Ieri ho visto in tv Daniela Santanché che sbraitava contro il nuovo governo e i comunisti e parlava di economia e si agitava sotto i riflettori e ammiccava davanti alla telecamera con quella sua espressione senza espressione, come un manichino che schiaccia l’occhio a un passante. Diceva, tra le altre cose, che lo spread è ancora alto e che quindi alla base non c’era un problema di governo, che gli italiani meritano di essere governati da chi hanno votato e blablabla.
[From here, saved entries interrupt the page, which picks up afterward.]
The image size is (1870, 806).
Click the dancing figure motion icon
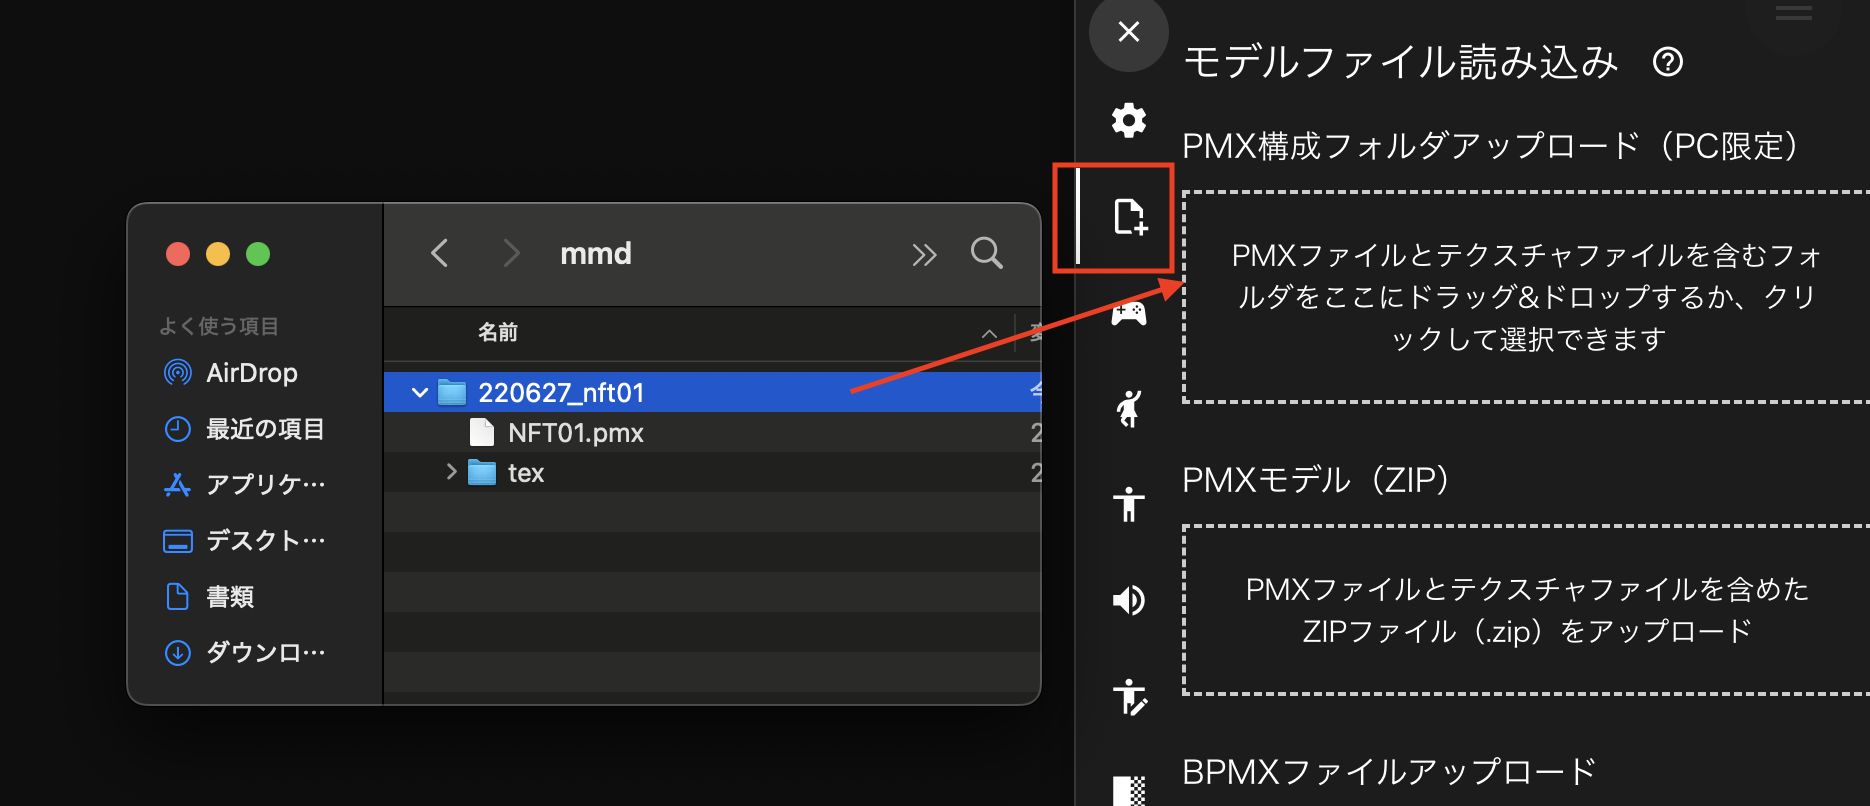point(1129,408)
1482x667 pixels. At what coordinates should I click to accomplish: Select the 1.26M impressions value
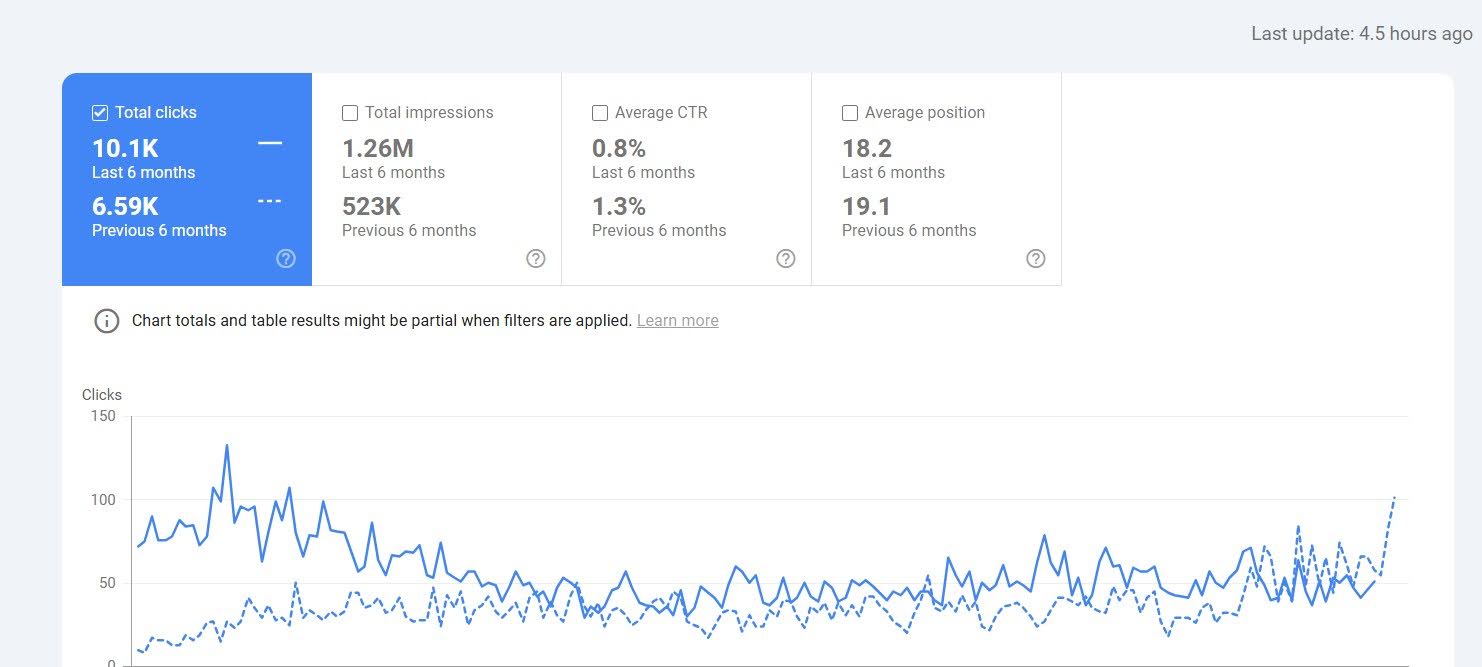[378, 149]
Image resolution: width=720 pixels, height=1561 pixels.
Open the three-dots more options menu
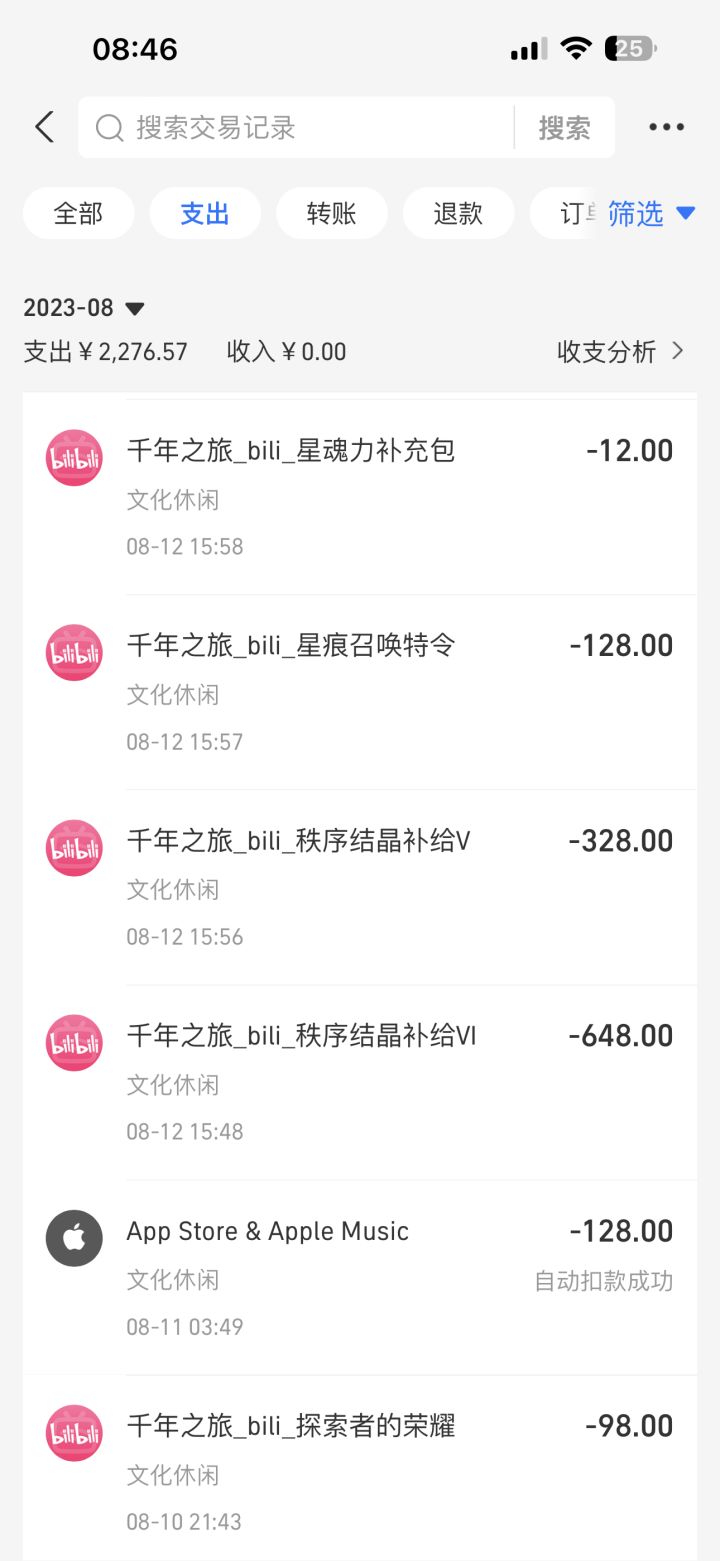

Solo un occhio attento poteva, però, notare un dettaglio: c’era un frame di nervosismo sul video. C’era la solita Santanchè, insomma, ma con un pizzico d’ansia in più. Un’ansia che, spero, crescerà di ora in ora, di giorno in giorno sin quando non sarà tolto a questa signora ogni potere in più rispetto a un normale cittadino che si spezza la schiena lavorando e che ride o piange con una faccia di sua proprietà.
La Santanché è il simbolo di un’Italia che detesto, che nel mio piccolo ho combattuto e che combatterò sempre. L’Italia degli arrivisti senza talento, degli ammanicati, dei prevaricatori per censo, della plastica inquinante, delle urla senza ideologia. Via, vada via! Che brutta visione.